Al borde del llanto y masticando maldiciones guardó todo. Buscó en un cajón hasta encontrar una libreta algo desgastada, tomó el teléfono y marcó un número. Quien contestó al otro lado del teléfono era un hombre de voz ronca.
— ¿Diga? — Katagiri suspiró de alivio.
— Señor Akutagawa. — lanzó el nombre con incertidumbre.
— ¡Katagiri! ¡Qué gusto oírte! Tanto tiempo sin saber de ti. ¿Qué necesitas?
La mujer apretó los labios antes de empezar a hablar. Tenía miedo de que la voz se le quebrara antes de terminar de explicar.
— ¿Todavía trabaja su negocio?
— ¡Claro!
— ¿... Como lutier? — el hombre se quedó en silencio.
— Sí, bueno. Hay un asunto con eso, pero tal vez pueda ayudarte. ¿Qué te parece si vienes mejor?
— Es que... Bueno, sí. Sí, iré. Buscaré un espacio. Muchas gracias, Akutagawa- san.
— Puedes venir incluso en la noche, si eres tú no importa. Hay que charlar un rato, seguro tu visita le vendrá bien a Yoshio.
— Ah, Yoshio. — Dijo, sonriendo — Me buscaré un espacio muy grande entonces. Gracias otra vez, adiós.
Y colgó. Esa llamada, a pesar de tener en cuenta la posibilidad de que el señor Akutagawa no reparara su chelo, la había reconfortado. Akutagawa Jun había sido su vecino durante su infancia, él fue quien la introdujo en el mundo de la música. Tenía una tienda pequeña de instrumentos en el centro de Karakura, y su taller estaba en su casa. Era un hombre viudo con cuatro hijos, ella solía jugar con el menor, Yoshio. A veces solo visitaba al hombre y miraba fascinada sentada en un banco cómo hacía y reparaba violonchelos.
Lo fue haciendo con tanta frecuencia que Jun comenzó a explicarle lo que hacía mientras obraba, y Katagiri siempre lo escuchaba atenta, hasta que un día no encontró al hombre en su taller.
— Se fue a la tienda hace rato, regresará en unos minutos. ¿Quieres mientras ver la televisión conmigo? — le dijo Yoshio.
Cuando Jun entró a la casa, sabía que la niña iba a estar ahí. Y le ofreció en un estuche nuevo su primer chelo a Katagiri.
— Me tomó tiempo repararlo. Tiene sus años, sólo el estuche es nuevo — rió el hombre — Se lo compré a una señora que estaba a punto de tirarlo a la basura. ¿Puedes creerlo? ¡Si estaba casi en perfecto estado! Lo reparé para ti, Katagiri.

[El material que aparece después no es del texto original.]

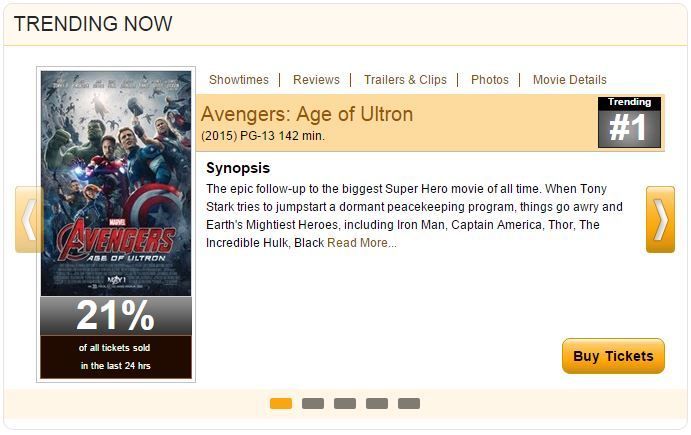Click the 21% tickets sold banner

[x=116, y=338]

Ella no cabía en sí de felicidad, la boca no le alcanzaba para sonreír, sus ojos brillaban intensamente y sentía que el corazón se le iba a salir del pecho. Lo tomó con manos temblorosas.
— ¿De verdad? — el hombre asintió. — ¡Gracias! ¡Muchísimas gracias!

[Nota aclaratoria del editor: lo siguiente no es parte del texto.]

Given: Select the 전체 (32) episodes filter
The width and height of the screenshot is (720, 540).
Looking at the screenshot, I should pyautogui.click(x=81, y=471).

Un suspiro desvaneció el rostro del hombre de su mente.
— Gracias. — murmuró, con una sonrisa y las manos bajo el pecho.
— ¿A quién agradeces? — cuando abrió los ojos, estaba su blanca realidad adornada con la mujer que menos habría querido ver después de recordar un momento tan divino. Suspiró con hartazgo sin que la mujer lo notara.

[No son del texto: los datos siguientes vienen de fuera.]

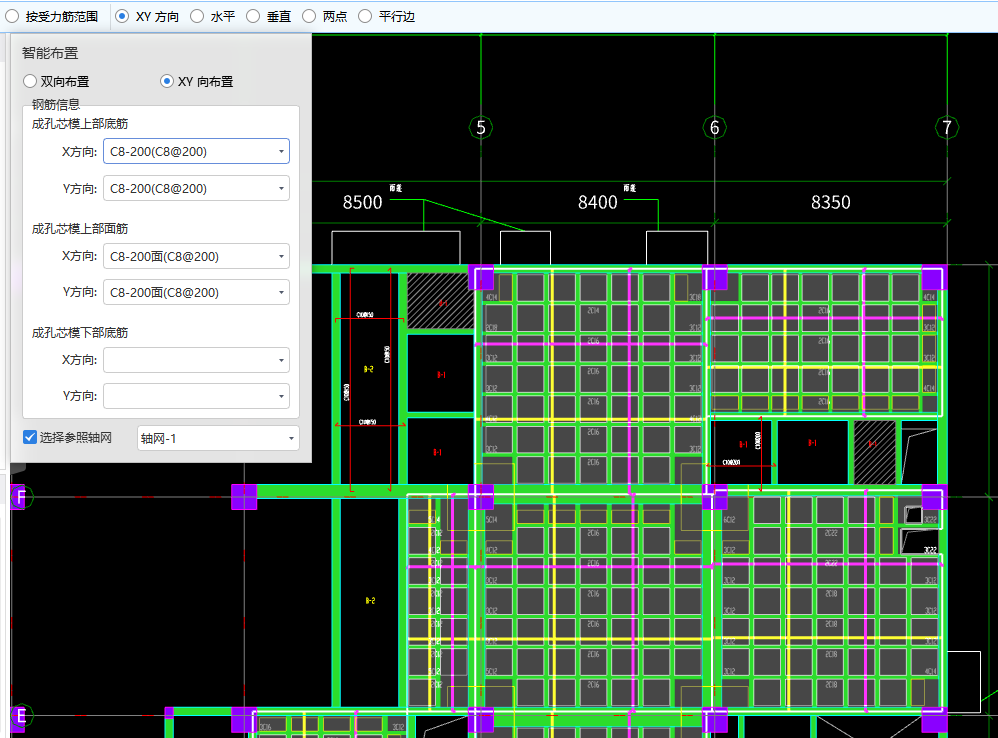Choose the 垂直 placement option
This screenshot has width=998, height=738.
click(x=253, y=17)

— A nadie, señora. ¿Qué puedo hacer por usted?
— Sirve la comida, hoy tenemos una invitada.
— Sí, señora.
— Madre, te llaman. — avisó Ryüken desde la puerta. La señora atravesó el umbral y se fue.
El joven miró con recelo a Katagiri. ¿Qué la había hecho sonreír de esa forma?
¿Qué les pareció? Yo desde que vi a Katagiri, me dije "ella es la madre de Uryü, es casi seguro". Pero hay que ver cómo se desarrolla el manga, tal vez estoy equivocada. Muchas gracias por leer.